Obama Losing Afghanistan
It's personal. And Carteresque.
From the Afghan president's perspective, Washington treats him with a mixture of insult and confusion. During Obama's December visit to U.S. troops at Bagram air base outside Kabul, bad weather prevented him from flying by helicopter to the nearby capital. Rather than wait for the weather to clear -- a matter of hours perhaps -- Obama left without seeing Karzai. It was a snub that Afghans will not forget.
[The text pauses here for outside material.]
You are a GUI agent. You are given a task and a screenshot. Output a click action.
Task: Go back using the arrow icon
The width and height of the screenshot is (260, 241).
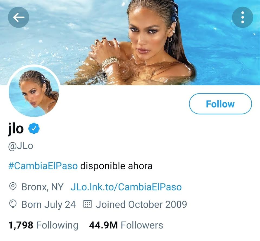[18, 17]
A few days later, Vice President Joe Biden said that U.S. forces would be out of Afghanistan by 2014 come hell or high water -- and then told Karzai in mid-January that U.S. forces would stay beyond the deadline.
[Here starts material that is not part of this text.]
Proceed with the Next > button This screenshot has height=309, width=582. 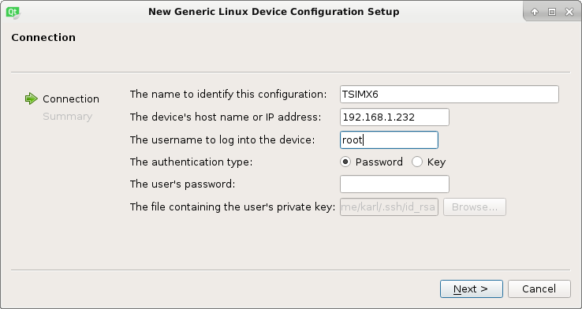point(472,289)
Both Karzai and Obama seem to be in a dangerous state of denial about the degree to which they need each other, instead making divergent plans for how to wind down the war that can't be accomplished without the other's help. Gen. David Petraeus, the commander of U.S. forces in Afghanistan, thinks he can fight his way out of the present conundrum by inflicting mortal blows on the Taliban; Karzai wants to negotiate a peace agreement with them, even relying on the assistance of his old enemy Pakistan if need be. But the road out of the conflict runs through a close U.S.-Karzai relationship, whether either of them likes it or not, and today that relationship is imperiled to a degree that it never has been before.